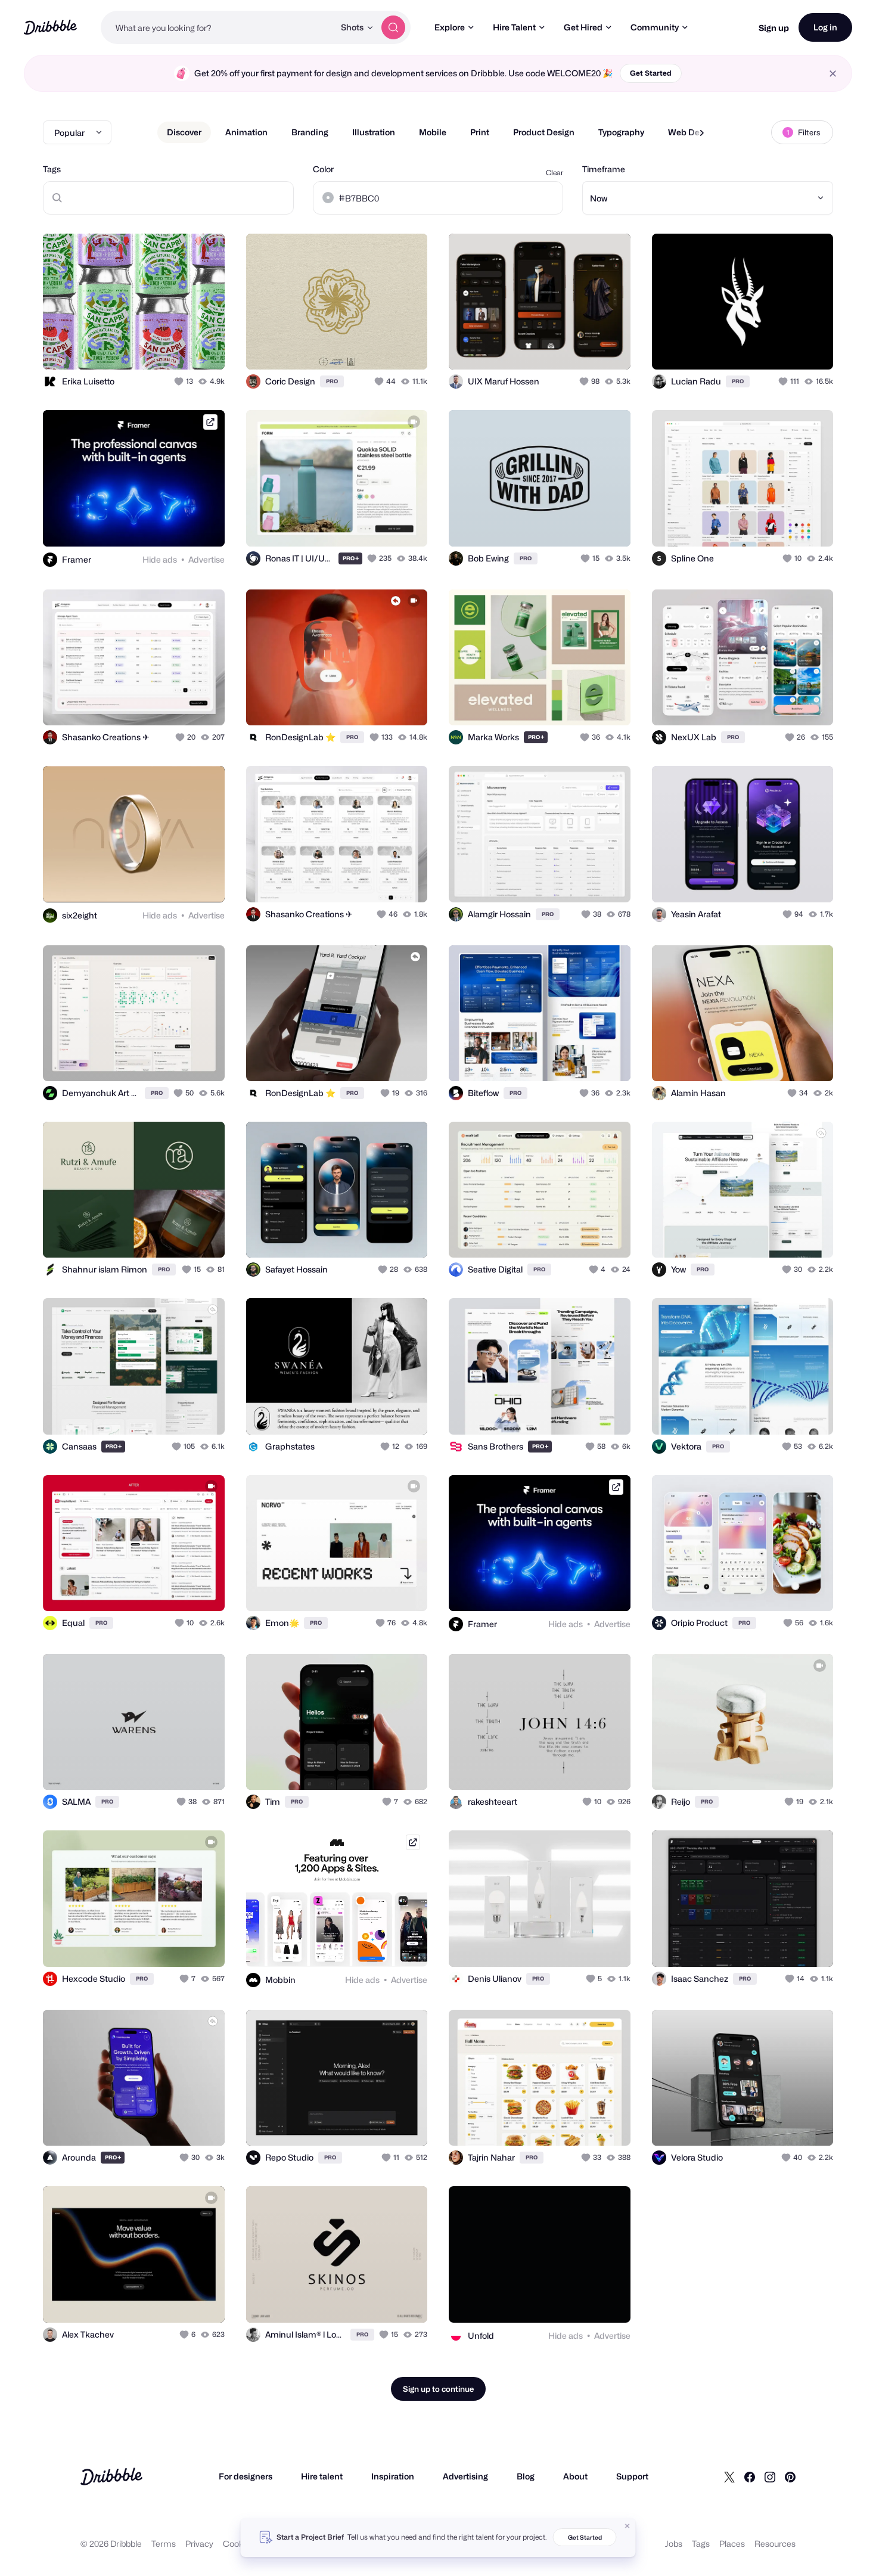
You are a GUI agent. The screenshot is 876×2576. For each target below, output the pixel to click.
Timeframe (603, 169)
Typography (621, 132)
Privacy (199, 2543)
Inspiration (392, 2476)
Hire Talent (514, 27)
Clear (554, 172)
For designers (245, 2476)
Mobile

○ ○ ○ ○ ○ ○ ○

» TASK PROMPT:
With the pictures omitted, restate every entry above word for word.

» SOLUTION:
You are a GUI agent. The screenshot is 876×2576. For each target below, output the pixel to click.
Timeframe (603, 169)
Typography (621, 132)
Privacy (199, 2543)
Inspiration (392, 2476)
Hire Talent (514, 27)
Clear (554, 172)
For designers (245, 2476)
Mobile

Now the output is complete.